DATASET »
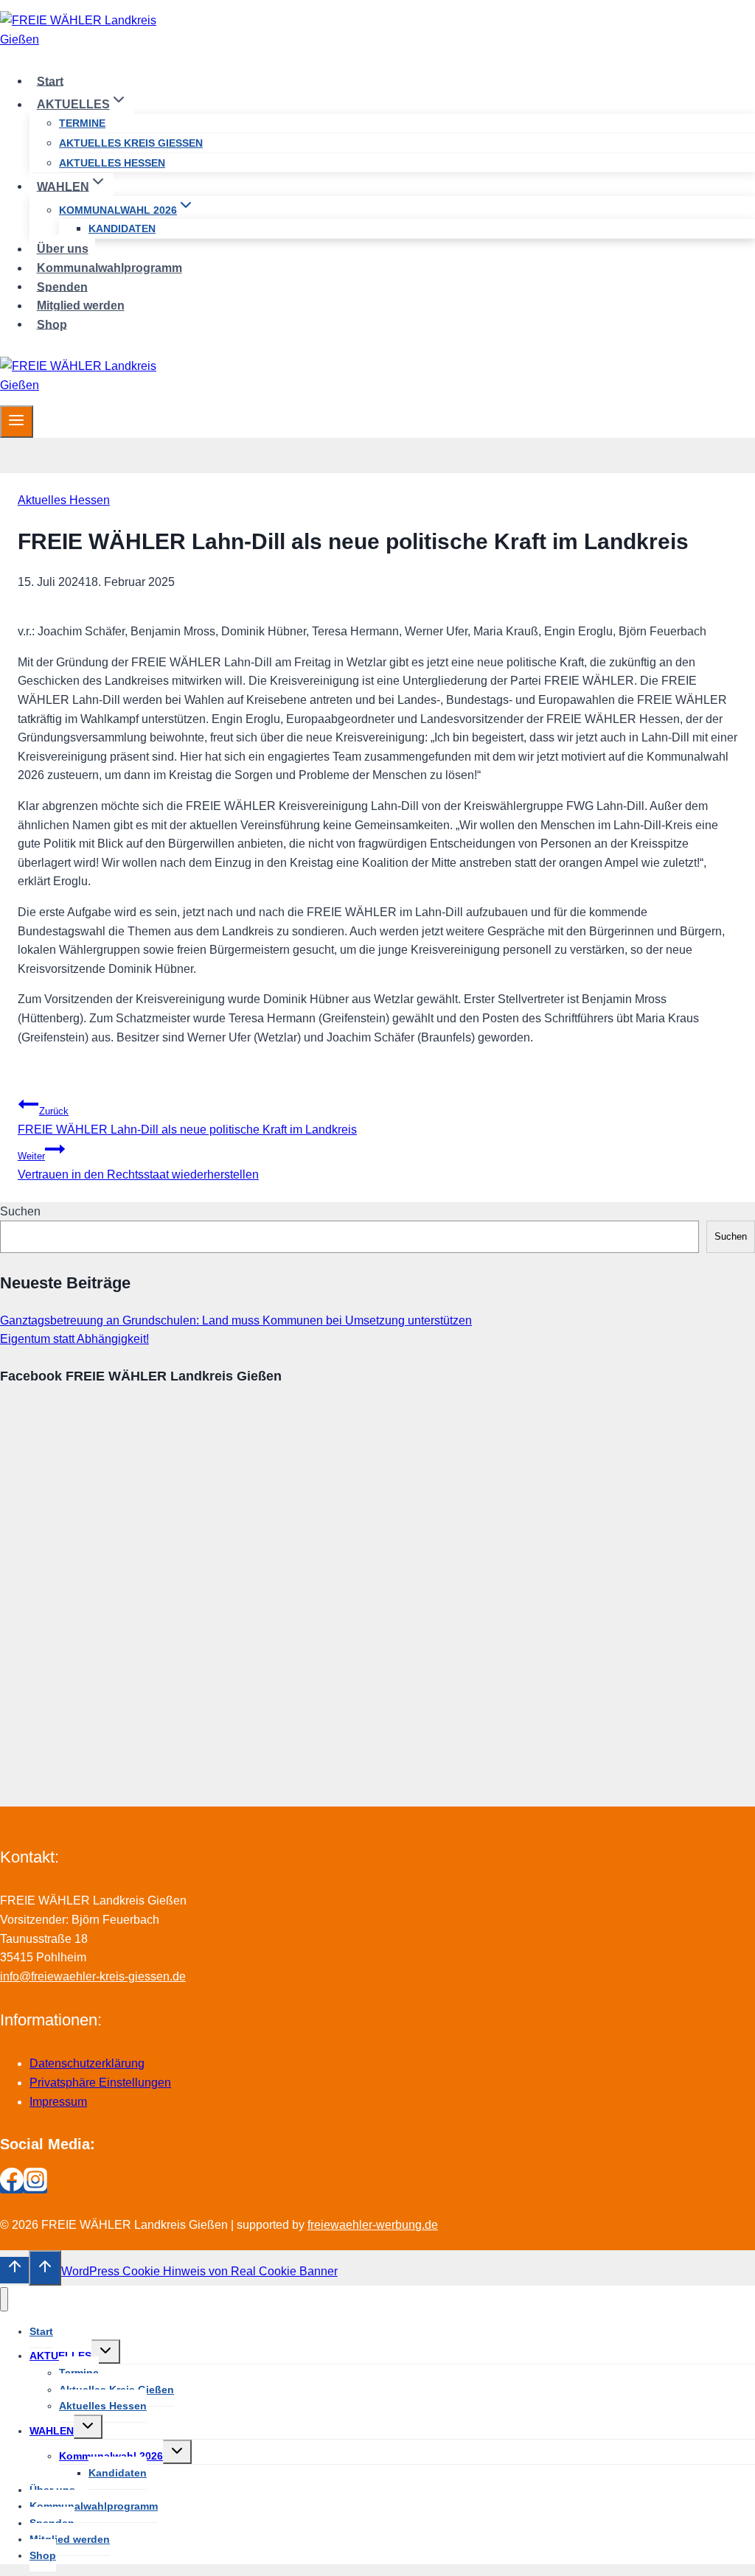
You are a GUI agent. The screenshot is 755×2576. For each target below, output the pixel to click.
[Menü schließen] (4, 2299)
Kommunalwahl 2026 (111, 2456)
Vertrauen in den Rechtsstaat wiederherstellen (138, 1166)
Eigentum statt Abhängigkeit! (74, 1339)
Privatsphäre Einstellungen (100, 2082)
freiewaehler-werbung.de (372, 2225)
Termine (82, 123)
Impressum (58, 2101)
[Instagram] (35, 2187)
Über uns (62, 248)
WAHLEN (51, 2431)
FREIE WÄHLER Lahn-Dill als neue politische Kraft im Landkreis (187, 1121)
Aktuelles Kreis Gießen (131, 143)
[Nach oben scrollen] (14, 2270)
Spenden (62, 286)
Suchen (20, 1211)
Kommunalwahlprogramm (109, 268)
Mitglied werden (81, 305)
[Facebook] (12, 2187)
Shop (52, 324)
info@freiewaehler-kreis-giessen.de (93, 1976)
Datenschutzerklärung (87, 2063)
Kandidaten (122, 228)
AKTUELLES (60, 2356)
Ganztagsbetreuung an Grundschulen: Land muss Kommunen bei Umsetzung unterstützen (236, 1320)
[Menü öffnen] (16, 421)
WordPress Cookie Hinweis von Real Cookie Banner (199, 2271)
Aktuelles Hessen (112, 163)
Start (50, 80)
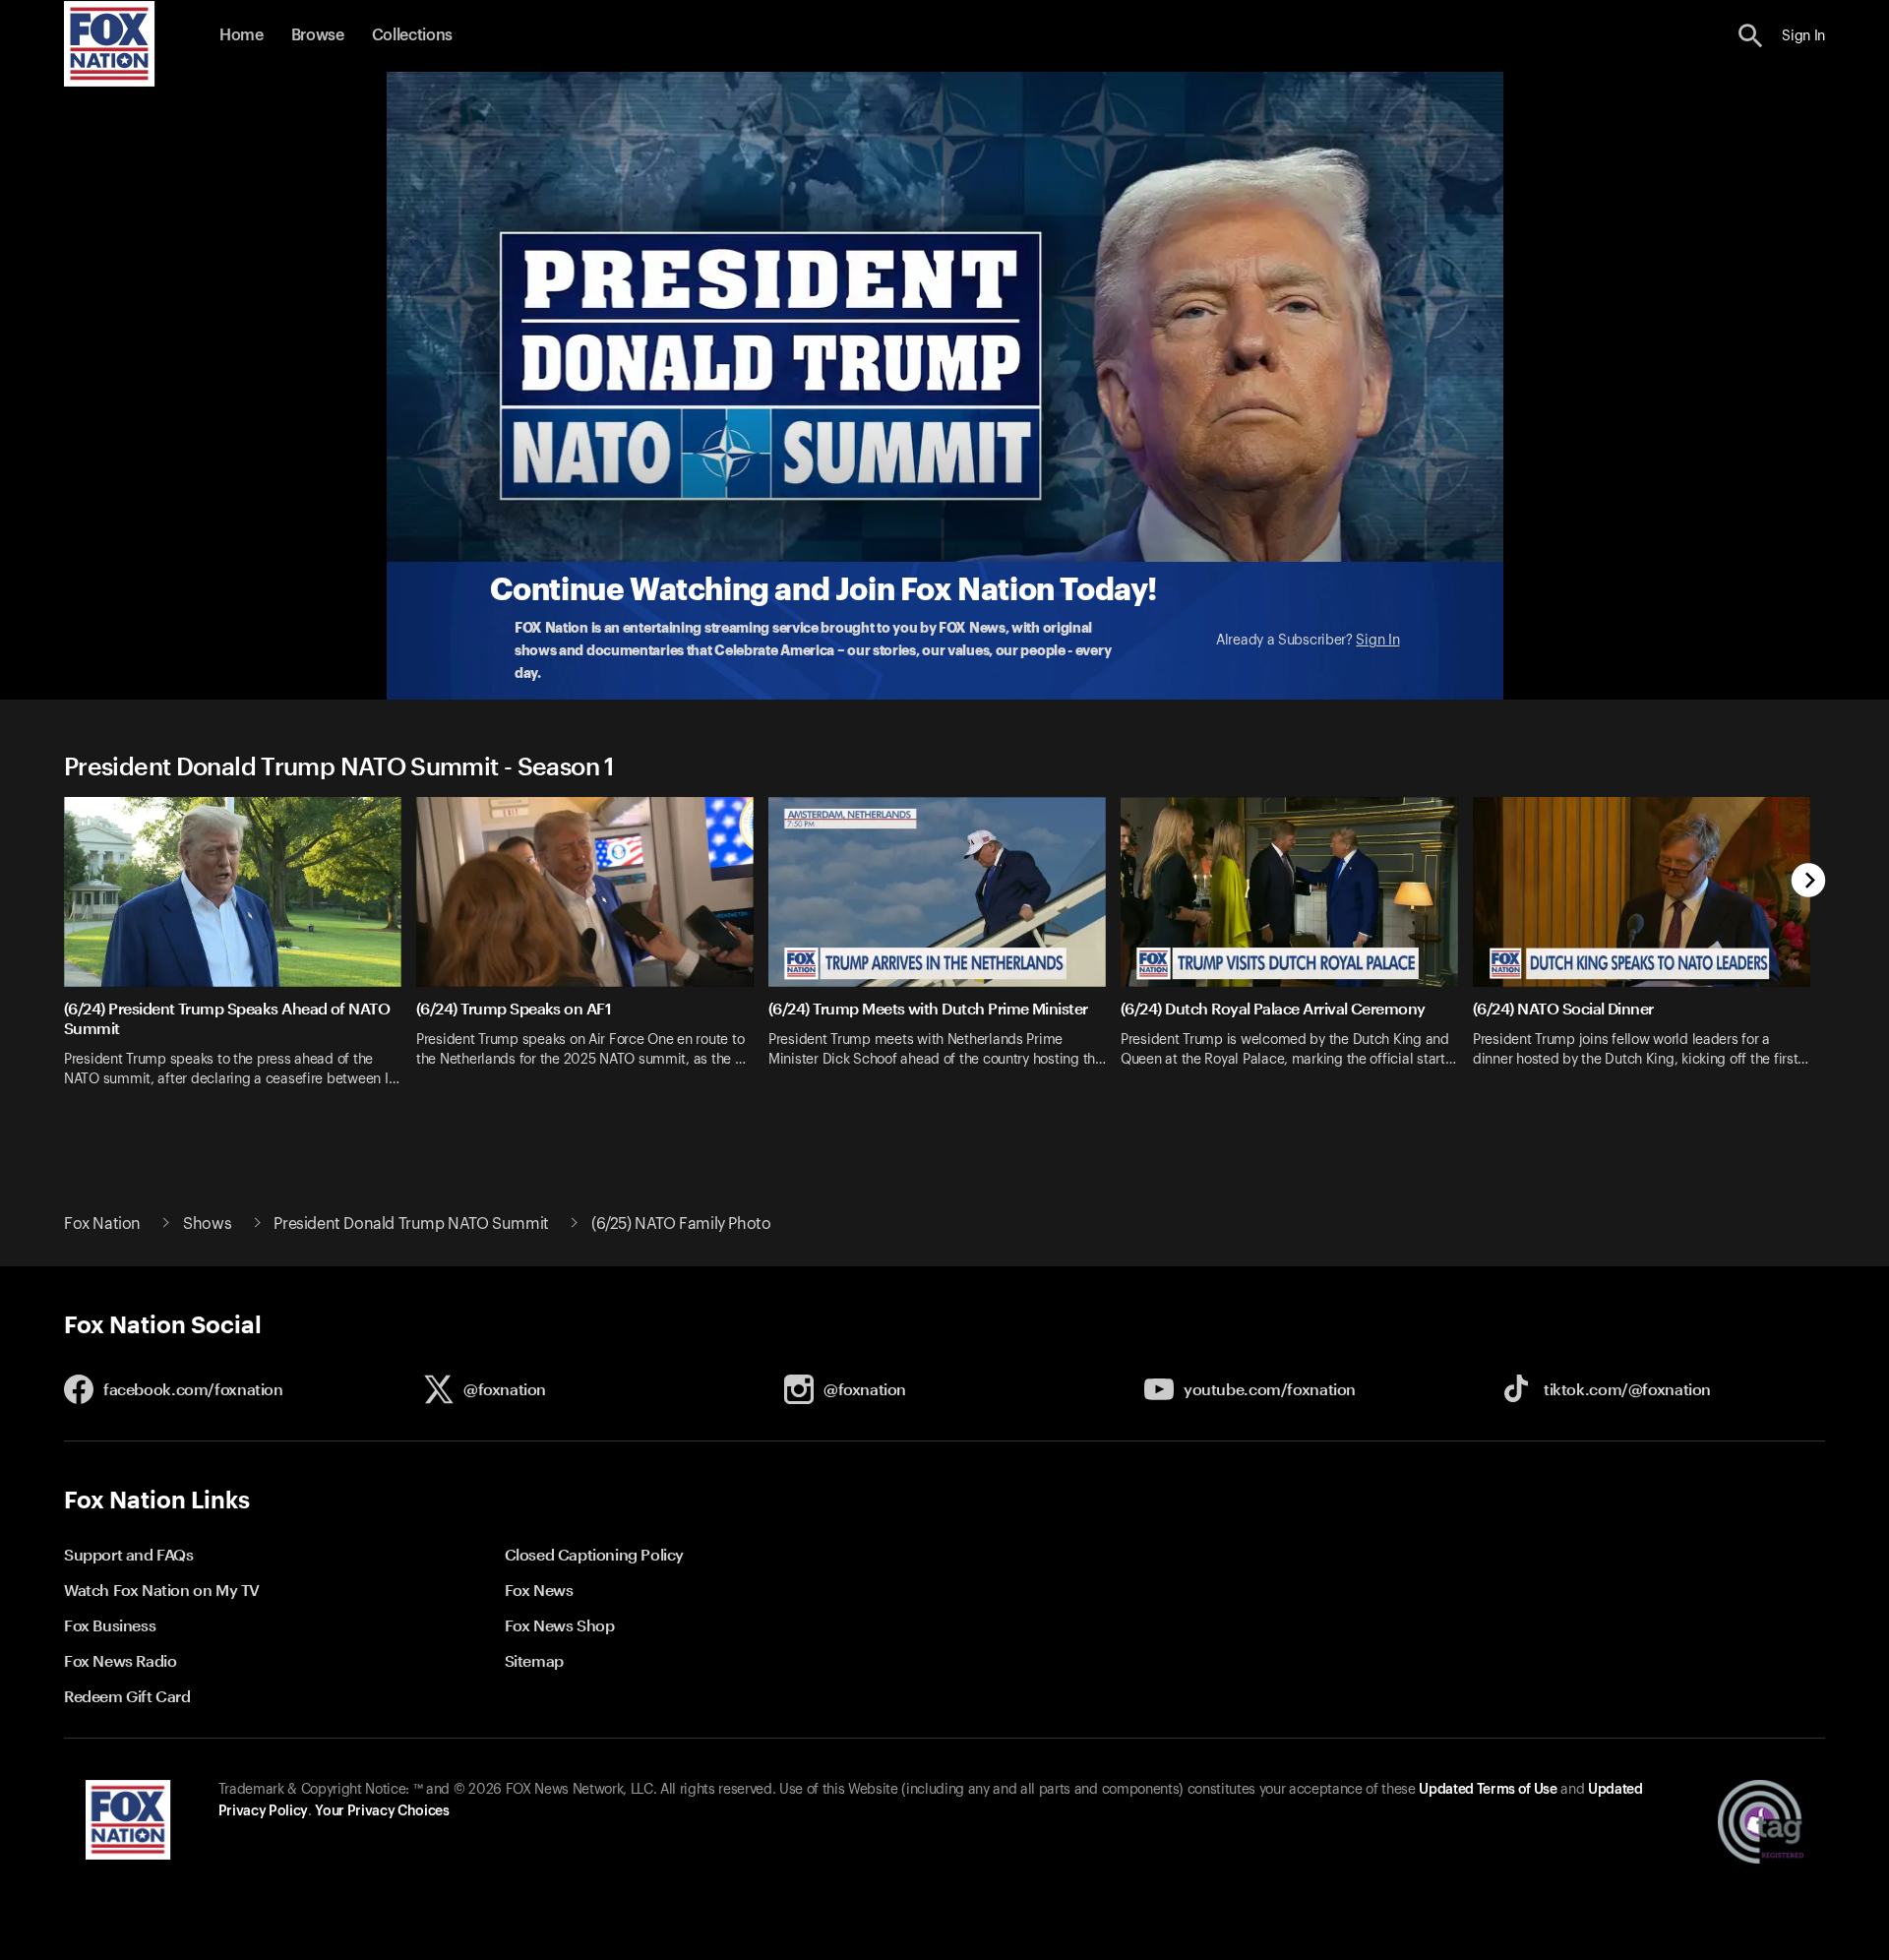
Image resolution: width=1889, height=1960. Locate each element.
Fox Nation (102, 1224)
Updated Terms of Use (1487, 1790)
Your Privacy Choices (382, 1811)
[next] (1809, 882)
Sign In (1377, 640)
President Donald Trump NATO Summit (411, 1224)
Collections (412, 35)
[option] (240, 955)
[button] (1751, 36)
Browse (317, 35)
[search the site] (1751, 36)
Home (241, 35)
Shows (207, 1224)
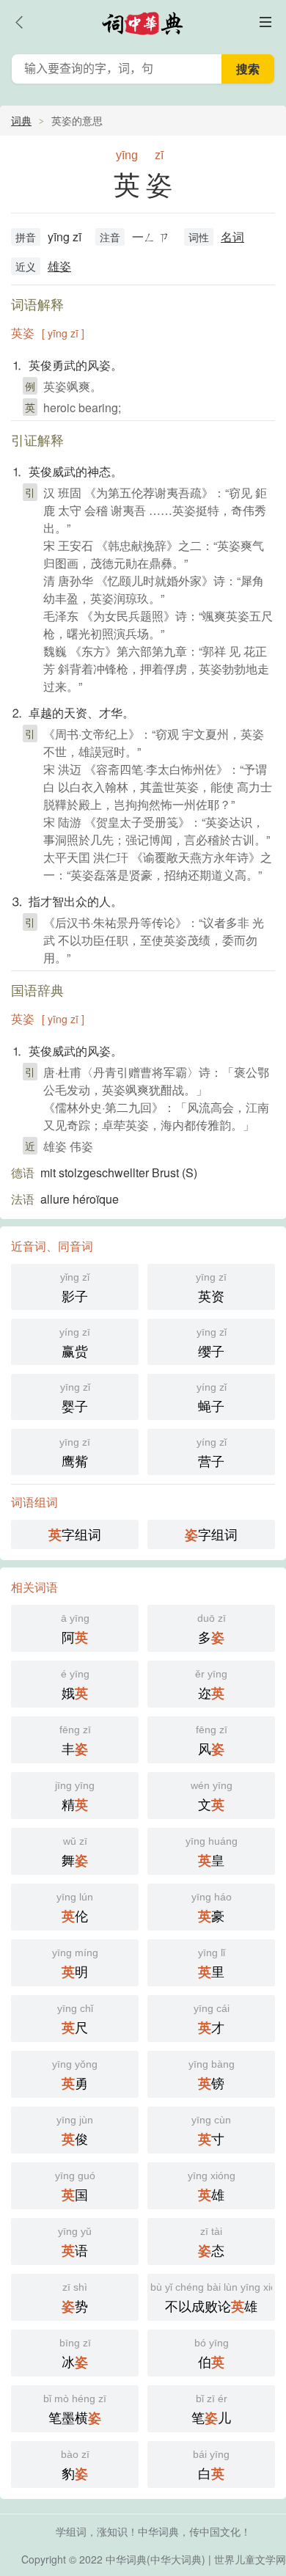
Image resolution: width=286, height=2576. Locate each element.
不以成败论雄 (212, 2298)
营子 (212, 1453)
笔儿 (211, 2410)
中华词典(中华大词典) (155, 2559)
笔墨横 (74, 2410)
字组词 (74, 1534)
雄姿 (59, 265)
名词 (232, 236)
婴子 (75, 1398)
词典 (21, 120)
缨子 (212, 1343)
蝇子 (212, 1398)
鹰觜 (74, 1453)
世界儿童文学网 (250, 2559)
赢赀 (74, 1343)
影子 (74, 1288)
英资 (211, 1288)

WHAT NEEDS TO BE DONE » Write out the lines that run from the line containing "[button] (1751, 36)" to the end of the entries, inclusive, exactly as written. Skip every picture.

OUTPUT FOR THIS TASK »
[button] (1751, 36)
Browse (317, 35)
[search the site] (1751, 36)
Home (241, 35)
Shows (207, 1224)
Image resolution: width=286, height=2576. Locate each element.
不以成败论雄 (212, 2298)
营子 (212, 1453)
笔儿 (211, 2410)
中华词典(中华大词典) (155, 2559)
笔墨横 (74, 2410)
字组词 (74, 1534)
雄姿 (59, 265)
名词 (232, 236)
婴子 (75, 1398)
词典 (21, 120)
缨子 (212, 1343)
蝇子 (212, 1398)
鹰觜 (74, 1453)
世界儿童文学网 (250, 2559)
赢赀 (74, 1343)
影子 (74, 1288)
英资 (211, 1288)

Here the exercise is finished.